» Problem description: Below are records; copy exactly the line containing "Inicio (812, 54)" and every line after it, through the last.

» The data:

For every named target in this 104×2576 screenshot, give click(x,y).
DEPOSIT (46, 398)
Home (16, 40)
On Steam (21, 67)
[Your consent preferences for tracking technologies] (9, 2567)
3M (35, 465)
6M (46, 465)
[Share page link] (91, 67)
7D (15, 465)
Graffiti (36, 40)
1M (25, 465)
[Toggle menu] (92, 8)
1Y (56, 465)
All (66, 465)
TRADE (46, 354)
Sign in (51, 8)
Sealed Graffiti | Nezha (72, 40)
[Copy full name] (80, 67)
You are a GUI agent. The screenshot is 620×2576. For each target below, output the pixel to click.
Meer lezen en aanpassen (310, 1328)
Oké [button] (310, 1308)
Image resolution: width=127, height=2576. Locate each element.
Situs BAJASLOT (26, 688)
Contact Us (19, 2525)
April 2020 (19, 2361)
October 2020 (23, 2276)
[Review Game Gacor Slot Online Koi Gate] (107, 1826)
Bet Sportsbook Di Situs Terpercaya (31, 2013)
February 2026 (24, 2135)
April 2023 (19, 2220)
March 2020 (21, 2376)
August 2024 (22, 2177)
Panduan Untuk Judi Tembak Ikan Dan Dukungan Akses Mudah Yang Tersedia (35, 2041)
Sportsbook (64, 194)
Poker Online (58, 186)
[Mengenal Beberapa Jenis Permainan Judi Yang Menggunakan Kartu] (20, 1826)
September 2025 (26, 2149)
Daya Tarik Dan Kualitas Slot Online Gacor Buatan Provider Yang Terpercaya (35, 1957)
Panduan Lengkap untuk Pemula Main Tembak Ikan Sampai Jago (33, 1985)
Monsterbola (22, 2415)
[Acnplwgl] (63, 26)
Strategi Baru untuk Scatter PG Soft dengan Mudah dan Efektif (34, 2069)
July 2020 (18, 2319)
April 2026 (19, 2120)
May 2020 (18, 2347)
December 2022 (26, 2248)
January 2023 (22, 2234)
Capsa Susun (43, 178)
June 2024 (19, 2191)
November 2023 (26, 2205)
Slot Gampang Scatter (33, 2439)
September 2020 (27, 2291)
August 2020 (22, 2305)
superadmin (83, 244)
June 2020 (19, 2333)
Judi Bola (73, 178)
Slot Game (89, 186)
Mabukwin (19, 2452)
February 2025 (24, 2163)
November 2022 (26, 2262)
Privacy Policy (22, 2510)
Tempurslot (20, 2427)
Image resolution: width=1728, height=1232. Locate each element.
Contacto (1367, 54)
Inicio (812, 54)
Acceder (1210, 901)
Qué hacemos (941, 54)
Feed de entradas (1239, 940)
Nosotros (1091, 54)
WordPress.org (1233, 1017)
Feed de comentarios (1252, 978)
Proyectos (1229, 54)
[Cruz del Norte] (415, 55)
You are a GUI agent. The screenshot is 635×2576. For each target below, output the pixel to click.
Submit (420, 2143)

» Written solution:
Inicio (812, 54)
Acceder (1210, 901)
Qué hacemos (941, 54)
Feed de entradas (1239, 940)
Nosotros (1091, 54)
WordPress.org (1233, 1017)
Feed de comentarios (1252, 978)
Proyectos (1229, 54)
[Cruz del Norte] (415, 55)
You are a GUI agent. The screenshot is 635×2576. For each target below, output the pixel to click.
Submit (420, 2143)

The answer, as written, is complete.